J Clin Gastroenterol. 2021 May 28. doi: 10.1097/MCG.0000000000001558. Online ahead of print.
BACKGROUND: In an aging population with cardiovascular comorbidities, anticoagulant (AC), antiplatelet (AP), and nonsteroidal anti-inflammatory drug (NSAID) use are increasing. It remains unclear whether these agents pose increased bleeding risk in cirrhosis. This study aimed to assess the association between these medications and bleeding and portal hypertension complications in cirrhosis.
METHODS: The IMS PharMetrics database was used to identify privately insured adults diagnosed with cirrhosis from 2007 to 2015, stratified as compensated or decompensated based on the presence of portal hypertensive complications 1 year before cirrhosis diagnosis. Bleeding or decompensation outcomes were assessed 6 to 18 months after cirrhosis diagnosis using a landmark analysis design. Multivariable Cox proportional hazards regression modeling assessed associations between AC, AP, and NSAID drug exposures and outcomes adjusting for covariates.

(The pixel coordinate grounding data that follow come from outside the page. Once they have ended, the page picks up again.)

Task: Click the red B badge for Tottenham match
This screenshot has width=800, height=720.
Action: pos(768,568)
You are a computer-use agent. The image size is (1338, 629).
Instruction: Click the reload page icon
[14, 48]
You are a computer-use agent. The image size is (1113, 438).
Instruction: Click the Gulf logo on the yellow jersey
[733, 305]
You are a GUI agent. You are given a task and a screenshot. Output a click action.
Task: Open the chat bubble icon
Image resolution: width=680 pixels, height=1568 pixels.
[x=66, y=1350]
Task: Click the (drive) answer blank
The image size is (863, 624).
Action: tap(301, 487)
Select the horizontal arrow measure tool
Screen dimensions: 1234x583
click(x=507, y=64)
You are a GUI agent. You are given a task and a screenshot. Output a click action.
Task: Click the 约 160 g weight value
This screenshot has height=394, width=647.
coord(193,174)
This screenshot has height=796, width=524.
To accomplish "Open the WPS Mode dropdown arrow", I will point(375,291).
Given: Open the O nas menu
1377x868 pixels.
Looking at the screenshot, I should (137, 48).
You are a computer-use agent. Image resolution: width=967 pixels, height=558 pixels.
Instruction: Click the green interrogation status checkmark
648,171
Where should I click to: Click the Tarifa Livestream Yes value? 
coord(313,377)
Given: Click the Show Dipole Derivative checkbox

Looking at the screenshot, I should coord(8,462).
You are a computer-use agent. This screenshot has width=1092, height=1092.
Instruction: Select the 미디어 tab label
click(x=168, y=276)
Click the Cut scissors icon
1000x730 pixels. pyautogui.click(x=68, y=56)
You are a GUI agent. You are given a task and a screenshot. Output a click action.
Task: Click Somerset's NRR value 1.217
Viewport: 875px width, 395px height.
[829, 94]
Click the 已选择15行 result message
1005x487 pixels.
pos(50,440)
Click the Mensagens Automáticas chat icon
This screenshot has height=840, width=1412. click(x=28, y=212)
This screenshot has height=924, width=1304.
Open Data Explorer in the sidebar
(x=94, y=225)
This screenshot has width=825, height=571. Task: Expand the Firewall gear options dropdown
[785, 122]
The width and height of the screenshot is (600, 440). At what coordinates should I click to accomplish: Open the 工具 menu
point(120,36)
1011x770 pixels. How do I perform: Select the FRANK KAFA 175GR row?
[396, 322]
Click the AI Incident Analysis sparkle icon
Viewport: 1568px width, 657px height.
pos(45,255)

RESULTS: A total of 18,070 cirrhosis patients were analyzed; 57% male; 74% ages 50 to 64 years; 34% with a prior decompensation. Overall, 377 (2%) had claims for ACs; 385 (2%) APs; and 1231 (7%) NSAIDs. APs were associated with increased bleeding [adjusted hazard ratio (aHR)=1.31; 95% confidence interval (CI): 1.00, 1.72] and decompensation events (aHR=1.44; 95% CI: 1.06, 1.95) in a 9-month landmark analysis. NSAIDs were significantly associated with bleeding events (aHR=1.29; 95% CI: 1.06, 1.57) on 3-month landmark analysis. No statistically significant associations were seen between ACs and bleeding or decompensation outcomes in adjusted analyses.
CONCLUSIONS: AP use was associated with increased bleeding and decompensation events among privately insured patients with cirrhosis. NSAID use was associated with significant early bleeding, but not decompensations. Lastly ACs were not associated with bleeding or decompensation outcomes.